[Problem statement]:
Update the entries from the line with "Where should I" up to and including the line with "(x=141, y=138)", replacing "screenshot" with "image" and keeping everything else the same. Leave the pictures out of your answer.

-- start of Exercise materials --

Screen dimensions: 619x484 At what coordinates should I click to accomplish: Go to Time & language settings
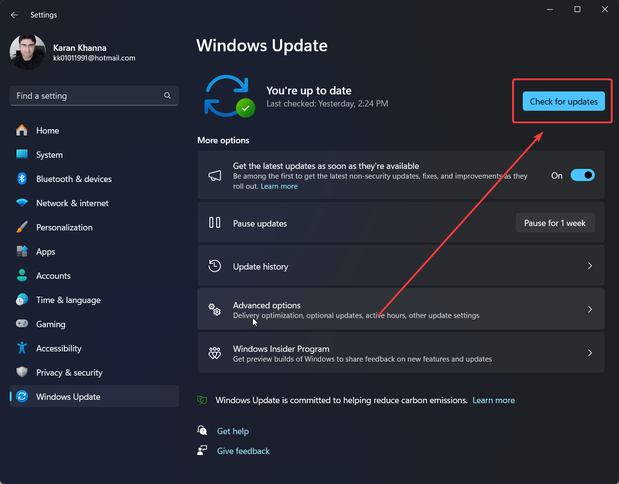pyautogui.click(x=68, y=300)
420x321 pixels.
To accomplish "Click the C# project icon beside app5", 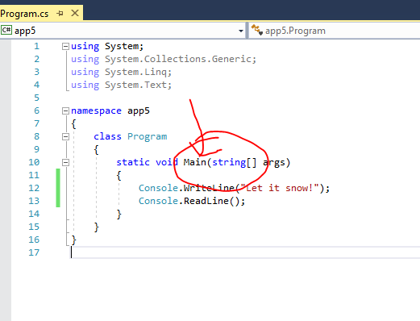I will [6, 30].
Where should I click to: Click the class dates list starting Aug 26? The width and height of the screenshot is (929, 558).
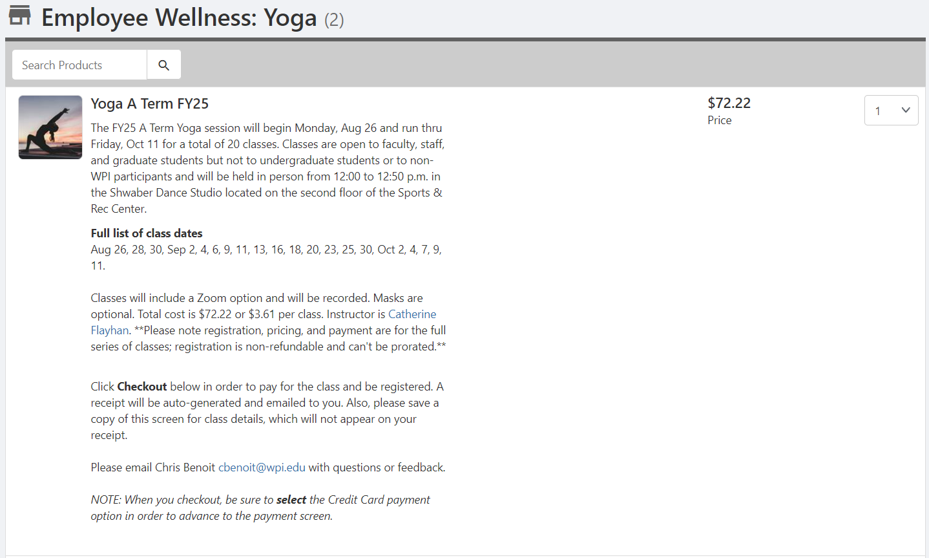click(x=266, y=250)
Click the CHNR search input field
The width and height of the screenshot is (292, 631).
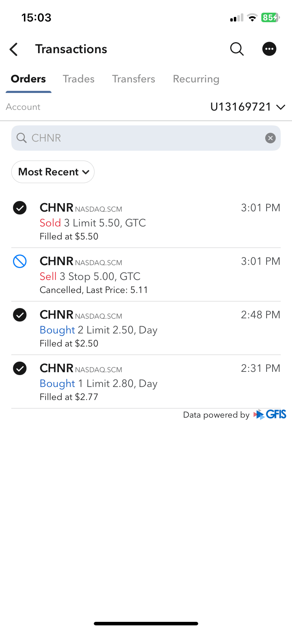(x=141, y=138)
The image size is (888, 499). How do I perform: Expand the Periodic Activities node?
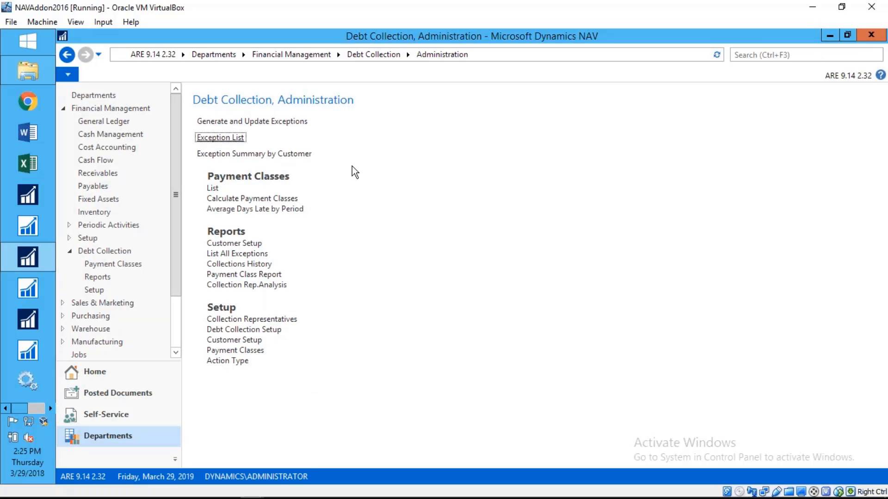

-- end of Exercise materials --

[Solution for this problem]:
Where should I click to: Click the class dates list starting Aug 26? The width and height of the image is (929, 558).
click(x=266, y=250)
Click the CHNR search input field
The width and height of the image is (292, 631).
(x=141, y=138)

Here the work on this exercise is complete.